Data for analysis:
==================================================

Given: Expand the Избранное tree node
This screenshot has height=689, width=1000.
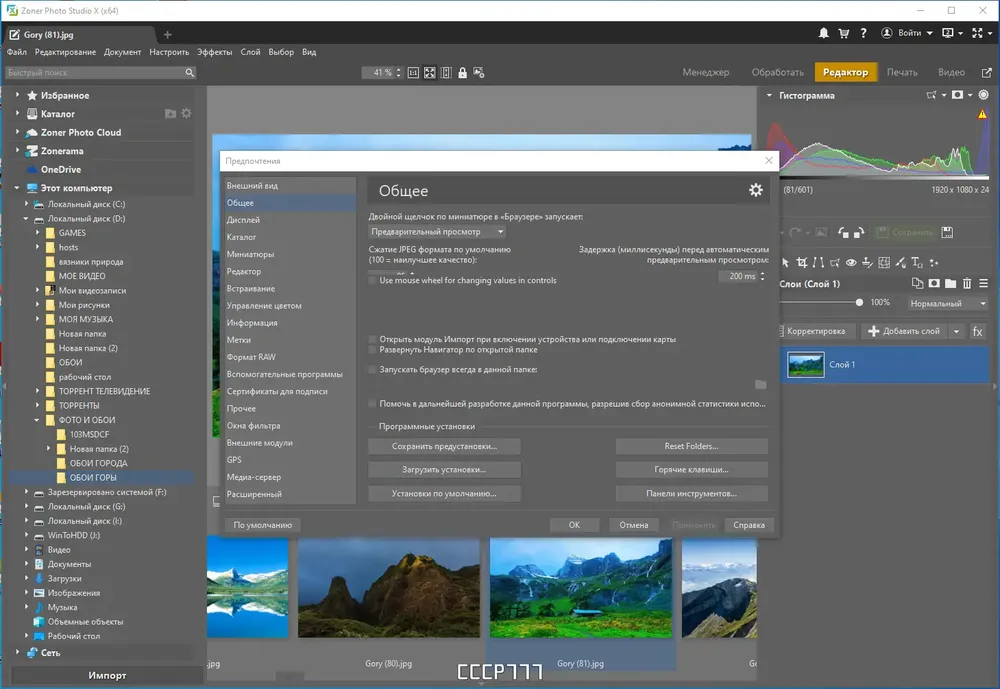Looking at the screenshot, I should coord(17,95).
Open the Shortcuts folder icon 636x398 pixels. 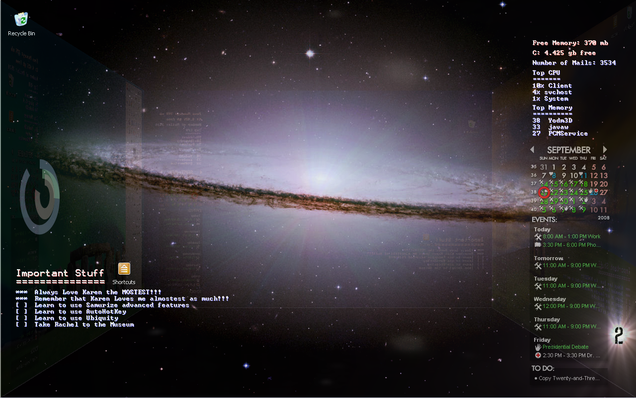tap(124, 269)
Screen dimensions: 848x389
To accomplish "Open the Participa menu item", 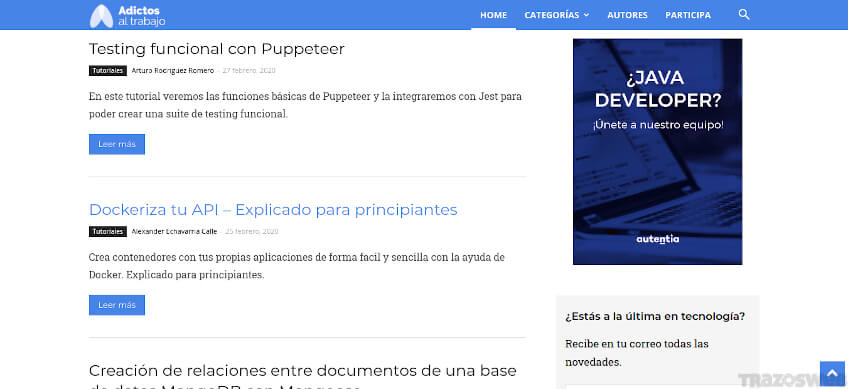I will coord(688,15).
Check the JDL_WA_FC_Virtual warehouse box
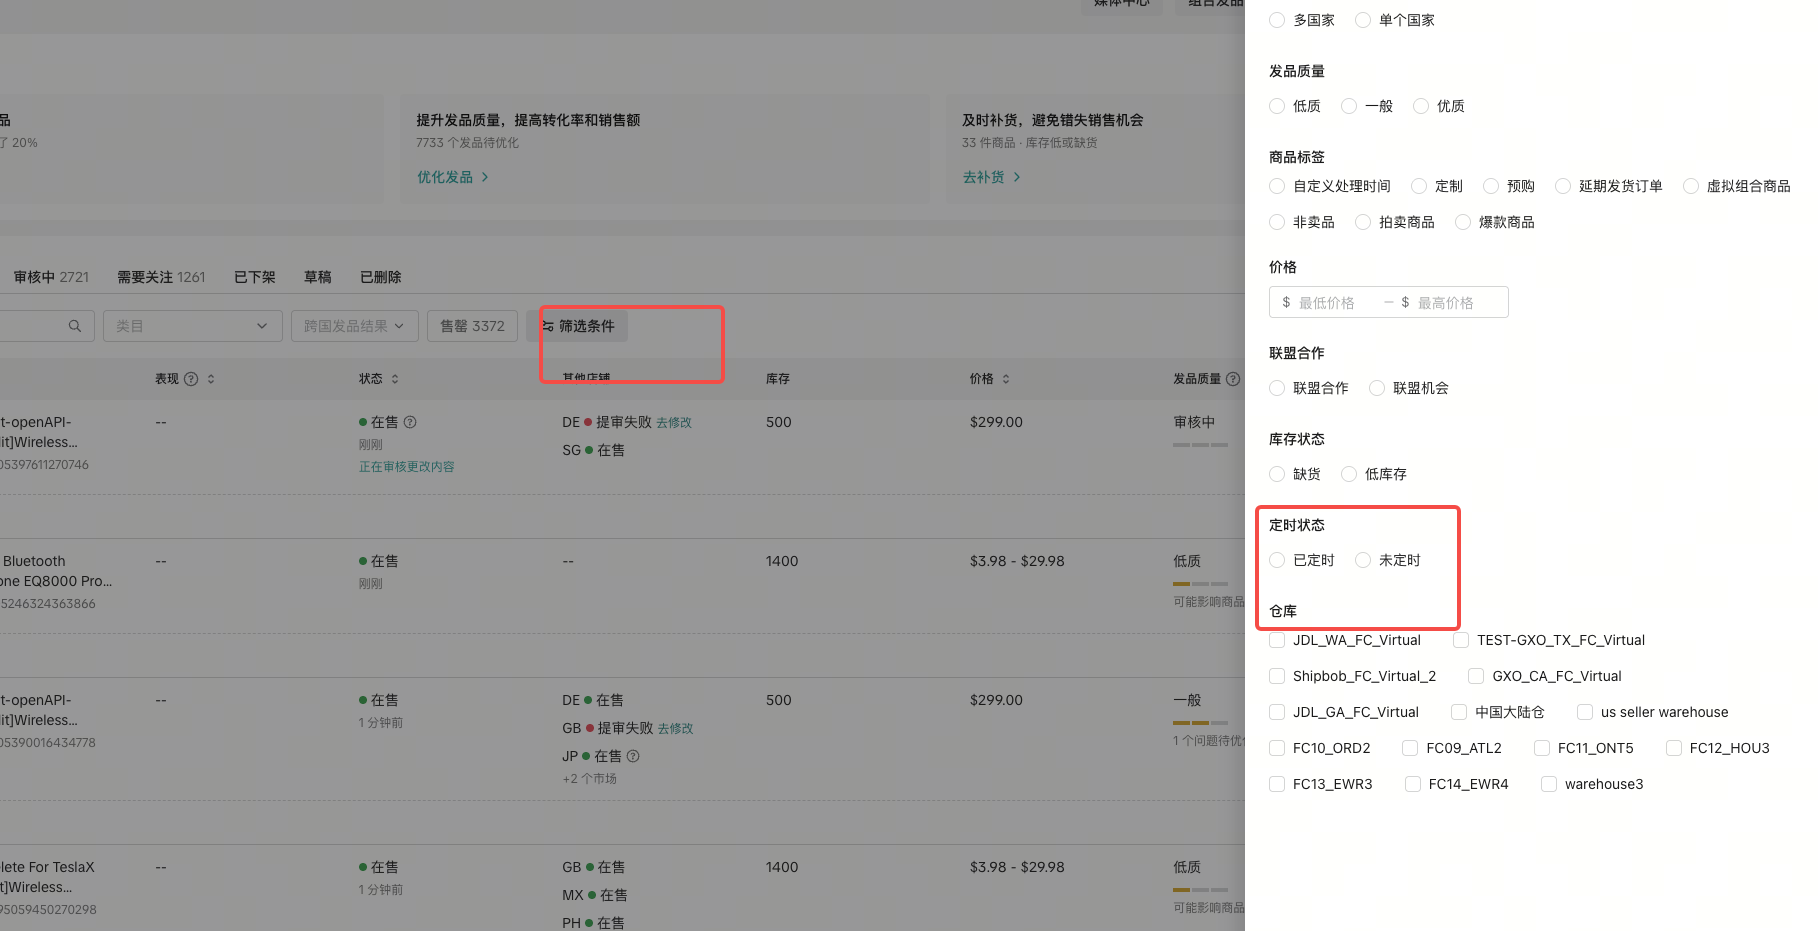Image resolution: width=1818 pixels, height=931 pixels. click(x=1277, y=640)
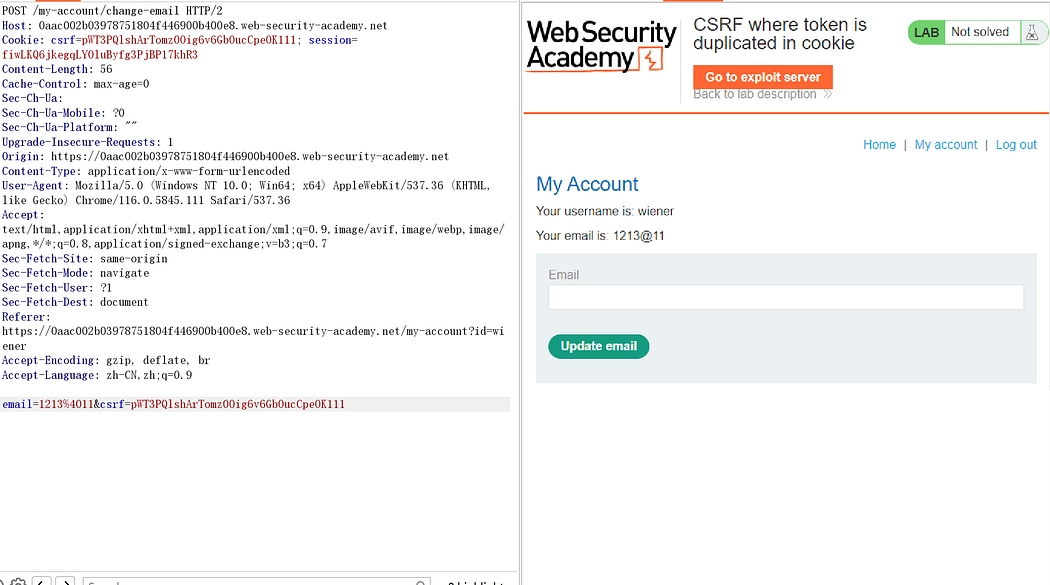Click the lab flask status icon
Screen dimensions: 1050x585
[1031, 32]
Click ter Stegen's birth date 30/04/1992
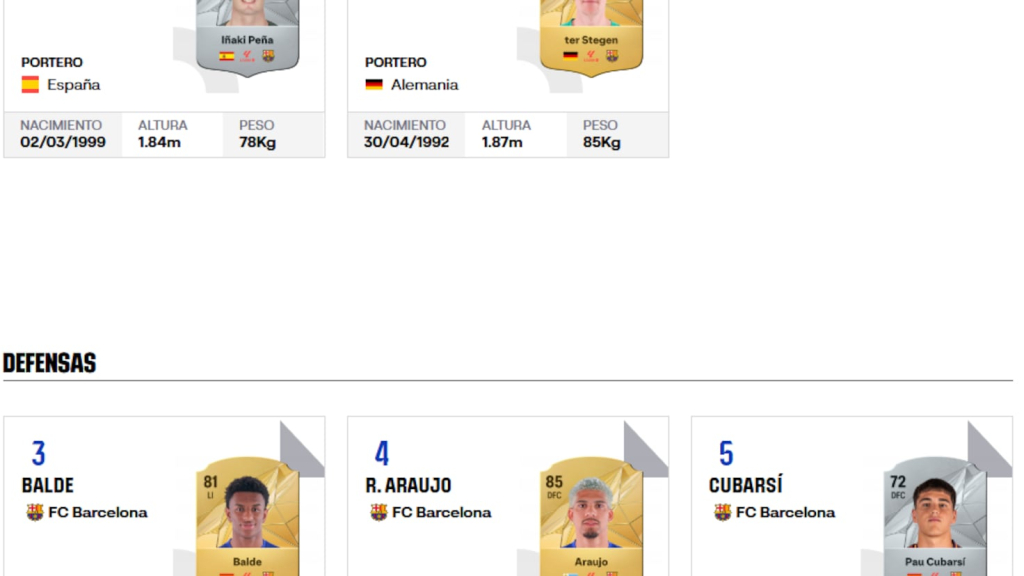Viewport: 1024px width, 576px height. point(406,142)
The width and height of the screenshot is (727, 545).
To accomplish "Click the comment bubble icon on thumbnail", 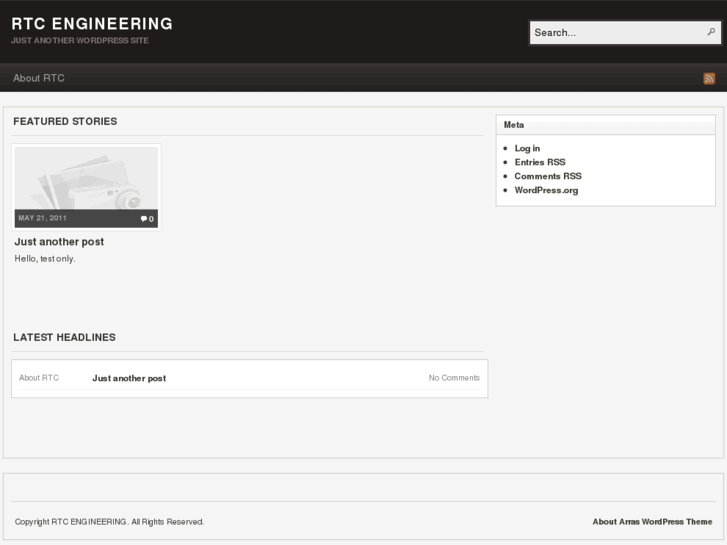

==================================================

What the exercise asks:
Without including any pictures, set down word for word every line from the one containing "The width and" through the last line of the material.

Task output:
The width and height of the screenshot is (727, 545).
To accomplish "Click the comment bubble icon on thumbnail", 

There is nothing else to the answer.